• **YOUR TASK**
Write out the stretch of lines below that begins at the line with "Task: Click the 0.15 MACD axis label" and ends at the line with "The width and", including both, exactly as given and nothing more.

•••••

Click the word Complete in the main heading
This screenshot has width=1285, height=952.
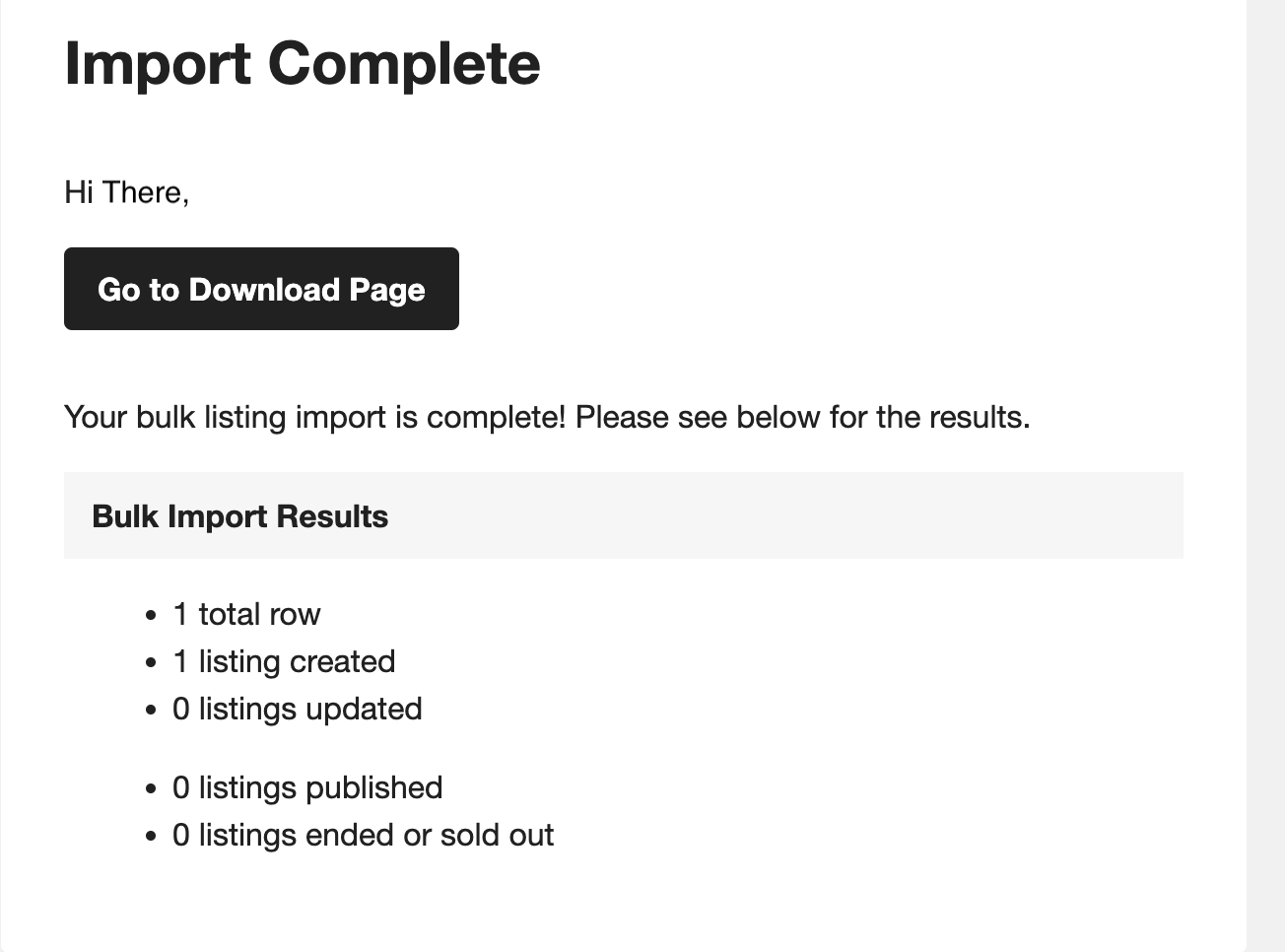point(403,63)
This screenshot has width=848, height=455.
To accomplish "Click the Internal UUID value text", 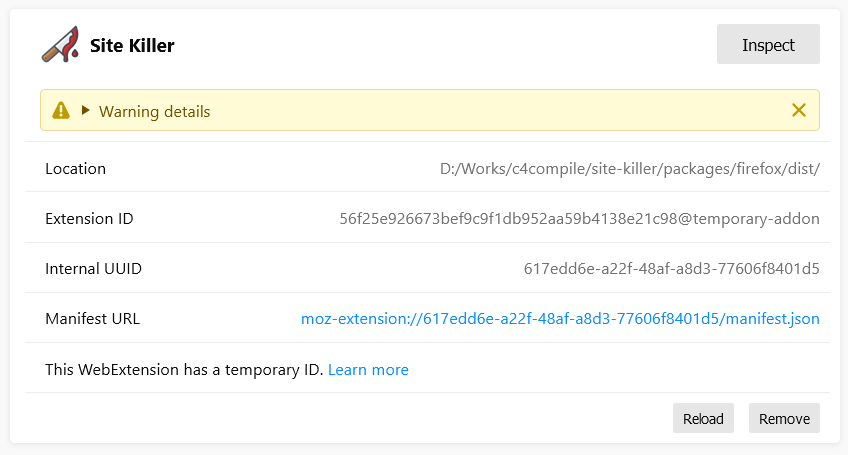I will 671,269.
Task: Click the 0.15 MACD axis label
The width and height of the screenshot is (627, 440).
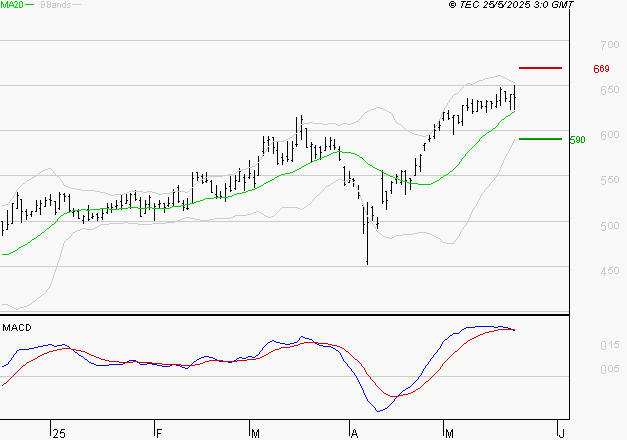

•••••

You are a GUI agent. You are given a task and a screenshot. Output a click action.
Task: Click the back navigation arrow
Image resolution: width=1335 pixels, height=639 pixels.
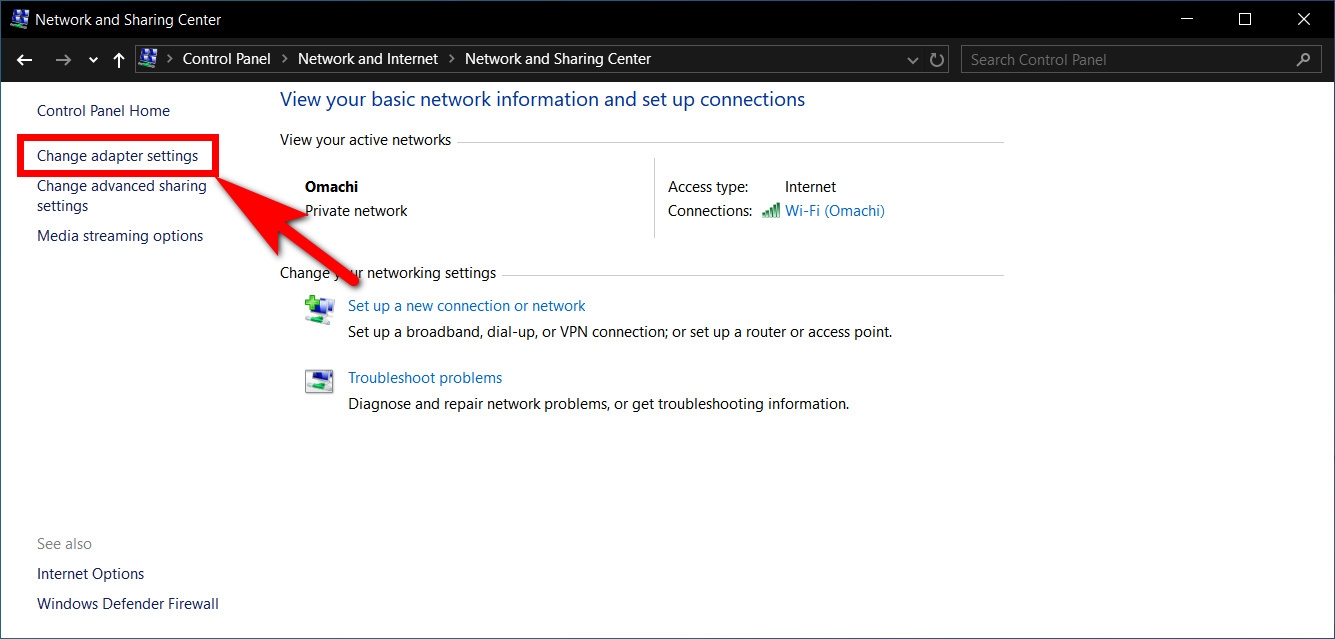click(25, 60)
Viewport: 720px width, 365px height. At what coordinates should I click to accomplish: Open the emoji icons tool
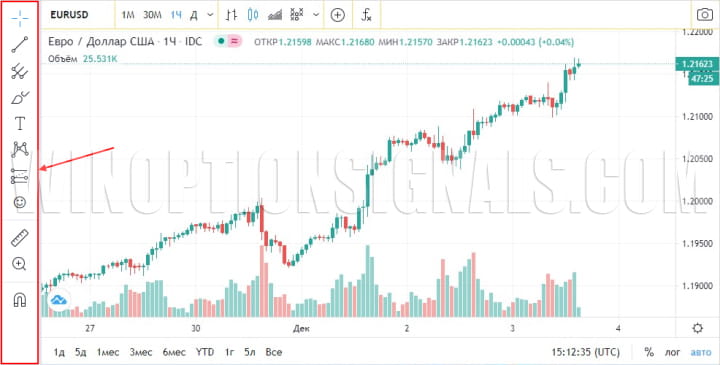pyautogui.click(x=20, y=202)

•••••

• **WRITTEN ANSWER**
Task: Click the 0.15 MACD axis label
The width and height of the screenshot is (627, 440).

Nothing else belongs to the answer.